Our parents and grandparents had a dedicated newspaper time slot allocated — usually in the morning, accompanied by a steaming cup of coffee. And it makes sense to catch up on everything relevant to prepare for the day ahead, while maybe rounding the day off with an evening news session on the TV.
Younger generations, however, prefer snacking on their news, reading a little something whenever it happens or is convenient (such as when waiting for public transport or brushing their teeth). Sharing is relevant as well; when something is interesting, the natural impulse is to share it with friends who might care as well.
For publishers, this means considering the platforms on which you choose to reach us. This might depend on your country, but Facebook, for example, is an aging platform that might make you miss your mark fully. TikTok, however, has been growing immensely.

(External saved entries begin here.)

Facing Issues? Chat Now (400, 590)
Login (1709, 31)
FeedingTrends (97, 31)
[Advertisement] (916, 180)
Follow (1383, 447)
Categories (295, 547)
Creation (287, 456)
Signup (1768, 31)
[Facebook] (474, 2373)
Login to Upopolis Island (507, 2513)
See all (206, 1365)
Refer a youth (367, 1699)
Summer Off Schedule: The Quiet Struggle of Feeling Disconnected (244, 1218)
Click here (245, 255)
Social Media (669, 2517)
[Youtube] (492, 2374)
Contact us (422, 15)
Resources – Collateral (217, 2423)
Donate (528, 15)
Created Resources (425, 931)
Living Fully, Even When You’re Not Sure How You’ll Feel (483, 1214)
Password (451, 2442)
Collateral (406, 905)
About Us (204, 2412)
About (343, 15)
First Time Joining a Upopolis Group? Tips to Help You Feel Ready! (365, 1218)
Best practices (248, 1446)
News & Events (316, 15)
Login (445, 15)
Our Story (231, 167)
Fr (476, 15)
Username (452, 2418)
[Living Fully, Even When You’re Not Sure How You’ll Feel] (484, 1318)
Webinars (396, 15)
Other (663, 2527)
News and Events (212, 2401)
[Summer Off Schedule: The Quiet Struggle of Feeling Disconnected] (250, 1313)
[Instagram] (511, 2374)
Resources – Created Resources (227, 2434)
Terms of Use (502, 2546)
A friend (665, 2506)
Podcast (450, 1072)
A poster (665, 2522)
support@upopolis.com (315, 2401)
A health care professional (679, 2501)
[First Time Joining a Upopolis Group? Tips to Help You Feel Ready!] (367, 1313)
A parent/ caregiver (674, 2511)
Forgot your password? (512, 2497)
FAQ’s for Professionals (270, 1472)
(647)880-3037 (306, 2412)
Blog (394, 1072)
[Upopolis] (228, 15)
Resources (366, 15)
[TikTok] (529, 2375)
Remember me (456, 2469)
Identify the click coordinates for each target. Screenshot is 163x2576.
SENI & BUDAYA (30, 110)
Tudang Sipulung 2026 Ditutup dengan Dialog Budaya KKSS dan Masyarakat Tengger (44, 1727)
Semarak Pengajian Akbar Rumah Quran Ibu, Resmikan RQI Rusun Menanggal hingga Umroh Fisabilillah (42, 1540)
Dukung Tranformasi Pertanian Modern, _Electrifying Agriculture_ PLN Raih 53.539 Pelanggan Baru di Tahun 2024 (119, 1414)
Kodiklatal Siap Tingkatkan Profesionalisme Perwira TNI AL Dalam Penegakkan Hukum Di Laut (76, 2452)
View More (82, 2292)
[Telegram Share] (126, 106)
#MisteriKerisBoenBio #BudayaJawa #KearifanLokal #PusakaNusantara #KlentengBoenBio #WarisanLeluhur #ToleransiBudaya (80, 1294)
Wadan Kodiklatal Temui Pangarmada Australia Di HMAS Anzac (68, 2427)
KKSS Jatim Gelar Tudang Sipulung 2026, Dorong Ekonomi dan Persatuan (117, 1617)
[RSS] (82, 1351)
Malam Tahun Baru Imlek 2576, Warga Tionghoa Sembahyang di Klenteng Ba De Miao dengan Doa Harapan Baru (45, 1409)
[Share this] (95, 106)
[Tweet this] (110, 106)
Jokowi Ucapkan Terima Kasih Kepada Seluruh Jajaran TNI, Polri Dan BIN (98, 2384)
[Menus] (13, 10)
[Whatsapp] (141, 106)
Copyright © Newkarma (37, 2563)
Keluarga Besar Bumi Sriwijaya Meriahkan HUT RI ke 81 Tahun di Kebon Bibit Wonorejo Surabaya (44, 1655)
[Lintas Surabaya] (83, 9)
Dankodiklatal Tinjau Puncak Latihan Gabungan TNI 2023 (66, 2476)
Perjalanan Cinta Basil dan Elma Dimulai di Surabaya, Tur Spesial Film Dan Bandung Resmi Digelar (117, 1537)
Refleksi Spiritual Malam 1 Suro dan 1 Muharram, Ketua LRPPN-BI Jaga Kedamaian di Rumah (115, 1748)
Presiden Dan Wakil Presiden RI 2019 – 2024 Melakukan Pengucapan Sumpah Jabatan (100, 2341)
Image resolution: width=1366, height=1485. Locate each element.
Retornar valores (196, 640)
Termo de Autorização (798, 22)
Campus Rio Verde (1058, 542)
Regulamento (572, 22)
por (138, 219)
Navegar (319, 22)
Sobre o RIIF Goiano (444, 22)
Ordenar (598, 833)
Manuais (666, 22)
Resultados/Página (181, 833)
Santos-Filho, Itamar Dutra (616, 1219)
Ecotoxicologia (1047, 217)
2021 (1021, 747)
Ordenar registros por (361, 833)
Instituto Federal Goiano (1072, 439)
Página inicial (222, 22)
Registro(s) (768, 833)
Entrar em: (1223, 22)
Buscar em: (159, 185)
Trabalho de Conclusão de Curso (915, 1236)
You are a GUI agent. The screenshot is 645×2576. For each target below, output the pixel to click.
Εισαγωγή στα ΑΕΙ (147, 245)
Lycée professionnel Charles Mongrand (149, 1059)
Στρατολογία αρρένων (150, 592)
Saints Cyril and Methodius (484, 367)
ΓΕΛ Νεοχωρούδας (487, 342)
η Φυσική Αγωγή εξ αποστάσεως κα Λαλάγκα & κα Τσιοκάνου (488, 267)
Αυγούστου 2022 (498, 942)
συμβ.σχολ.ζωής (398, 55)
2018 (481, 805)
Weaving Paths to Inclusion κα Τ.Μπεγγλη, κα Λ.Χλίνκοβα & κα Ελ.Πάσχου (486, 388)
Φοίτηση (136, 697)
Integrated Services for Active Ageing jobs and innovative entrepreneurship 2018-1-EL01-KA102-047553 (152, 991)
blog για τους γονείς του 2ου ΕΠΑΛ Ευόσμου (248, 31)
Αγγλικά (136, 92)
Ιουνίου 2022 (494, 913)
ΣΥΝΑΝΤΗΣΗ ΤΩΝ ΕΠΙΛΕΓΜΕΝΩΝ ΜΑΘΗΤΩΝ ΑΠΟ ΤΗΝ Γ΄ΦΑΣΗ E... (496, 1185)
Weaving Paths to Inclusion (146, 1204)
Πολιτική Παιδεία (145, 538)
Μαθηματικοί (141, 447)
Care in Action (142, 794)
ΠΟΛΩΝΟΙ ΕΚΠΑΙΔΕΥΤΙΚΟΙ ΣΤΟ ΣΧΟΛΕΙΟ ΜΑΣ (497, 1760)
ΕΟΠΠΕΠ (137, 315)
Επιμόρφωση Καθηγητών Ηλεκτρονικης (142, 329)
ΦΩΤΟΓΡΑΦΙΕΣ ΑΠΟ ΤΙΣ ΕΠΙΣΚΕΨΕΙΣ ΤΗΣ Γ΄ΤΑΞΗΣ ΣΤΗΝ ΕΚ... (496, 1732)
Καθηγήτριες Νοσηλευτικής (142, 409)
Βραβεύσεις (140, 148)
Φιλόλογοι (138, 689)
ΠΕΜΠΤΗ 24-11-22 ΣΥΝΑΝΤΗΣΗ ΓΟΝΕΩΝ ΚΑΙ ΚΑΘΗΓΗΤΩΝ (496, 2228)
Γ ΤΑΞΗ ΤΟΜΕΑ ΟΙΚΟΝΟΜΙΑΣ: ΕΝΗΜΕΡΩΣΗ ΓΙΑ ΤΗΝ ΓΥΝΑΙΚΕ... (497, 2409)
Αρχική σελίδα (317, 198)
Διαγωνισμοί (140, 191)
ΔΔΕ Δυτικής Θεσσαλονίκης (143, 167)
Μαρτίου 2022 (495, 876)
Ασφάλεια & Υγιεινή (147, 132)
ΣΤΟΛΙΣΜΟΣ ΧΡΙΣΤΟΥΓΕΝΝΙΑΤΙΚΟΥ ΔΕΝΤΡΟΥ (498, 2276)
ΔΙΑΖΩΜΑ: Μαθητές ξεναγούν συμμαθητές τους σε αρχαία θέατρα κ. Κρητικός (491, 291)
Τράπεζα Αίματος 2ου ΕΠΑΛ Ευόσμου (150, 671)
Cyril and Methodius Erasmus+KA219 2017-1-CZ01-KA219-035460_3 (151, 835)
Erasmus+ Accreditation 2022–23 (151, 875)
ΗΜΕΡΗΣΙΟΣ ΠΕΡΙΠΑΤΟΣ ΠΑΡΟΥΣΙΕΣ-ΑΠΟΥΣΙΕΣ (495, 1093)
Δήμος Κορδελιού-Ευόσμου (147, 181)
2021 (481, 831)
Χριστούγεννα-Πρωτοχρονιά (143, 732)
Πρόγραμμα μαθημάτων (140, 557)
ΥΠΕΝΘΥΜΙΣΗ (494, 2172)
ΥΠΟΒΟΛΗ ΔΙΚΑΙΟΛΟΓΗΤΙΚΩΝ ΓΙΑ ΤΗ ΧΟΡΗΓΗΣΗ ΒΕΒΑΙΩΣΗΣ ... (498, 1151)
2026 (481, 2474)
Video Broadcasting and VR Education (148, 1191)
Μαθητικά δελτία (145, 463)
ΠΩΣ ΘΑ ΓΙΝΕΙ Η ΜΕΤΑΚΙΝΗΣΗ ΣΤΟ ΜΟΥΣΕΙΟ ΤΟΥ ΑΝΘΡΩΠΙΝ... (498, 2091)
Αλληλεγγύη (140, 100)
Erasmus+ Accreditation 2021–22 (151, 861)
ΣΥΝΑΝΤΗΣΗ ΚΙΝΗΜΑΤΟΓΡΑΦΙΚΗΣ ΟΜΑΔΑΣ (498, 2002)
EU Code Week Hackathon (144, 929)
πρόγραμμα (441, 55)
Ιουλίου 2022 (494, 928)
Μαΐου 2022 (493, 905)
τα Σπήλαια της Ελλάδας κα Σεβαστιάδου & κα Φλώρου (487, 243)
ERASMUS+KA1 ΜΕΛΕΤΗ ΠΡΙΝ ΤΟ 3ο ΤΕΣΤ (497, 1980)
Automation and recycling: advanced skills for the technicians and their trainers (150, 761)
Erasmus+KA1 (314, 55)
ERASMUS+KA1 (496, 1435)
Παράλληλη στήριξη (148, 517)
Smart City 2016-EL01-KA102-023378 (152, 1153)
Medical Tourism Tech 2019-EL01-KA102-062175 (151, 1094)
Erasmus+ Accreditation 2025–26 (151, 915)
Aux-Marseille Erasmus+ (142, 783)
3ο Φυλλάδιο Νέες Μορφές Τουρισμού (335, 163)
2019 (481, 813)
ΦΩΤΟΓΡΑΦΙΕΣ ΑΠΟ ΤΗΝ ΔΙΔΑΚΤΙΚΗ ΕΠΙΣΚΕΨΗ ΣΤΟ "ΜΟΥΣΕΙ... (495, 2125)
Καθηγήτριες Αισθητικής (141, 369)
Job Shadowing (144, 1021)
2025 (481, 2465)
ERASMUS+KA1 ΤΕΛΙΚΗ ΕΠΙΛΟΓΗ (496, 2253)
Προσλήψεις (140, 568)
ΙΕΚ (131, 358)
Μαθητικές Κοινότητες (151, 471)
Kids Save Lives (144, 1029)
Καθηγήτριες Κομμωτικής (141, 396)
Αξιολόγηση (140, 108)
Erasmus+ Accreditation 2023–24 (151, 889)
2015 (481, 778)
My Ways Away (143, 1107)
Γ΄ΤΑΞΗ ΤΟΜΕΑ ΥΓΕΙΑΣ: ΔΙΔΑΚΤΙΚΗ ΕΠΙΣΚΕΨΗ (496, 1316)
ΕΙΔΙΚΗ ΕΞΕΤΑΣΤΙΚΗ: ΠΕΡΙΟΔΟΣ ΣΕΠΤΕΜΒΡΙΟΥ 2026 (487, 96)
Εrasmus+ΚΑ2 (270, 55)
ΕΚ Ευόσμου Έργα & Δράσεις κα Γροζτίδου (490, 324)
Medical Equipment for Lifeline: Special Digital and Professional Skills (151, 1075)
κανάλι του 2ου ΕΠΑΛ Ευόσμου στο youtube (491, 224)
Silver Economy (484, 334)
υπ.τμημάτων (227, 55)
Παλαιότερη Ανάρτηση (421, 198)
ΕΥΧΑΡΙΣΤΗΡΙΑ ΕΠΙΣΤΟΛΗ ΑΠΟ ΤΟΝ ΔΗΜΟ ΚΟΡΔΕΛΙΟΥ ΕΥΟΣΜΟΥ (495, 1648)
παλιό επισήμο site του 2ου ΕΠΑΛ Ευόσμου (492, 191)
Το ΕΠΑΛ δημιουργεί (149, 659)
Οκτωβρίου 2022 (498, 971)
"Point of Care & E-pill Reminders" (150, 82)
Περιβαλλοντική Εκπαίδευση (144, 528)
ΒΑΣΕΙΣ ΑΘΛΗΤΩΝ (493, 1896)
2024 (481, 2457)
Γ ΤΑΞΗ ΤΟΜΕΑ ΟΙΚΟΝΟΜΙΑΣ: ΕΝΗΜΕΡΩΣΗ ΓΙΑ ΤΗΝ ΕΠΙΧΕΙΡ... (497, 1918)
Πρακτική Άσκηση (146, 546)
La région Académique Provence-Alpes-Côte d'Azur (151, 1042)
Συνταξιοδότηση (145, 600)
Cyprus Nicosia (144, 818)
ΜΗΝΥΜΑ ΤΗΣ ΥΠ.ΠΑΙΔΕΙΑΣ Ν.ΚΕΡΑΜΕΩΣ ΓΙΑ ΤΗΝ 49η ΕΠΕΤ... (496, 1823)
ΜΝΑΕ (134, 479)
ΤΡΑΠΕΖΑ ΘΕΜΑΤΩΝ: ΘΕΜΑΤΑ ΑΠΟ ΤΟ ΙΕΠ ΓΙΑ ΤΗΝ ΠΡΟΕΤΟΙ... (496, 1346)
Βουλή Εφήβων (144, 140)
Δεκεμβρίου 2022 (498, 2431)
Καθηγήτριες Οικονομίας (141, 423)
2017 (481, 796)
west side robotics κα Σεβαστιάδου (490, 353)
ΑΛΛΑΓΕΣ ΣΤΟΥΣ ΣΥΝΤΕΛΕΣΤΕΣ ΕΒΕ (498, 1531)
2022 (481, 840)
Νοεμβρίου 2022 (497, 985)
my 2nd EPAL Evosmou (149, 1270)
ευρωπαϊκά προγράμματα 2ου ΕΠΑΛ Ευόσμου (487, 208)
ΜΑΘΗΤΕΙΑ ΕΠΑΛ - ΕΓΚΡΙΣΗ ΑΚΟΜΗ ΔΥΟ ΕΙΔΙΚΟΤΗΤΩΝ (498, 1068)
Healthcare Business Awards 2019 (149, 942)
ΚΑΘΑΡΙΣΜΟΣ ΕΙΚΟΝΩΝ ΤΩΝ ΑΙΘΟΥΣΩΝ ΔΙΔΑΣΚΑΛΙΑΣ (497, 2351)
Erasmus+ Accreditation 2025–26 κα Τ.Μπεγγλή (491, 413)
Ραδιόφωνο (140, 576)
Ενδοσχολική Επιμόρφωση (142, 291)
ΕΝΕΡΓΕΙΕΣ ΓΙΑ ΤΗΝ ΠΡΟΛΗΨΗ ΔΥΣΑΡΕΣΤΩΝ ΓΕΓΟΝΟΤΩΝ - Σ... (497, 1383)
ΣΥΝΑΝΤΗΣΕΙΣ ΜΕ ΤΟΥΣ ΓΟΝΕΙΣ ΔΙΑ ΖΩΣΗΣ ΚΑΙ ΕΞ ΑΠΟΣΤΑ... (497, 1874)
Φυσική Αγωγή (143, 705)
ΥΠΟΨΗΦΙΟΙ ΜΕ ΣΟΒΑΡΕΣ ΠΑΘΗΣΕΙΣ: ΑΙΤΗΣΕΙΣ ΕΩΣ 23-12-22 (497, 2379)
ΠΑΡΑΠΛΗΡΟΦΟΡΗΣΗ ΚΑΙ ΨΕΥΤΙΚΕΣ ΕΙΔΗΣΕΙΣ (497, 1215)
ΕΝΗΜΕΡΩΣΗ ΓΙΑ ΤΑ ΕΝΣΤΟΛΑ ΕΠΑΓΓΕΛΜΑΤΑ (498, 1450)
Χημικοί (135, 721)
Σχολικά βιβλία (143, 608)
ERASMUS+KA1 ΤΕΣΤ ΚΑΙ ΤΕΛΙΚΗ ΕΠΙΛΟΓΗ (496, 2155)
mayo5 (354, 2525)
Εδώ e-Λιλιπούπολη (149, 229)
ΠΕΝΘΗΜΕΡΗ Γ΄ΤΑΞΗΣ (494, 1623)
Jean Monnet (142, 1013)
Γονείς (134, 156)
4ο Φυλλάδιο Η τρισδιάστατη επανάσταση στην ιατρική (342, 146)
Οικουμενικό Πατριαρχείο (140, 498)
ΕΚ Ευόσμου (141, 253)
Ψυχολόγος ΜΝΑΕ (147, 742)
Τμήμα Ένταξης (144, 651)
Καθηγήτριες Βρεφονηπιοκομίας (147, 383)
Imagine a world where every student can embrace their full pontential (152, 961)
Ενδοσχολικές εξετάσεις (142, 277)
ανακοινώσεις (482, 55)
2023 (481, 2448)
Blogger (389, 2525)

Most, if not all, publishers have a Web site as well as an app these days. However, those are not laurels to rest on. Having a huge, unorganised wall of information definitely does not invite people to spend money on a product.
As superficial as it seems, aesthetics (that is, a crisp user experience [UX]) has a huge influence on how attractive your offerings are to younger people. Publishers’ UX should clearly support consuming content: well-organised with high-quality infographics, videos, and a UX that makes navigation easy. This includes having a well-oiled search engine!
Another interesting aspect is newsletters, which allow for readers to dive deep into topics that truly interest them without all the noise. Having a Gen Z-only channel or product would also be an interesting strategy (I’m looking at you, Morning Brew).
3. Fact-checked news
Like most people, zoomers aren’t huge fans of fake news — surprise! We’ve grown up with all the ups and downs of the Internet at our fingertips, which means taking nothing read online by face value.
Especially since the Trump era, the need for credible, unbiased, and fact-based reporting has grown more than ever. A big contributor to this is a diversity of opinions and a focus on unbiased reporting (in other words, the opposite of American breakfast TV). This includes different sources being weighed against each other, as well as a diverse cast, including diversity in ethnicity, gender, age, social background, and more.
Additionally, though, honesty is a requirement for any brand trying to appeal to younger generations. This means very directly owning up to mistakes being made, without the corporate buzz talk. Only one-third of questioned members of Gen Z trust local news outlets; they are even less likely to blindly rely on national news.
This is a huge opportunity for publishers to improve their image by actually taking those concerns seriously. Giving data journalism a bigger stage would definitely be a step in the right direction. Additionally, working with credible journalist “influencers” (people who work conscientiously and have been shown to be critical) could help.
If all of this seems obvious at first, but implementing it deeply into a product proves difficult, I only have one final suggestion: Listen to your younger colleagues! What they lack in experience they certainly make up for in intuition regarding possibilities with new media formats and an understanding of their peers.